[GOAL OF THE EXERCISE] Some lines in the records below may hold the word "target"; give the number of those lines and nothing else.

[Stored data entries]
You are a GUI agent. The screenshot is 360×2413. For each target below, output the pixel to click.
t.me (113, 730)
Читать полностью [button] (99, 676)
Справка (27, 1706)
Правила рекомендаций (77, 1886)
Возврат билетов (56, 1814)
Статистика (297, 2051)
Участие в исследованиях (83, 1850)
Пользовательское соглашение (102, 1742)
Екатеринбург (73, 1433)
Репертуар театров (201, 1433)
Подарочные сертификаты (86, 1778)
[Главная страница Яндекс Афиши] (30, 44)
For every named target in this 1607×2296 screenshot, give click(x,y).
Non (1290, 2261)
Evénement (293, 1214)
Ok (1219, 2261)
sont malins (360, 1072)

[THE ANSWER] 2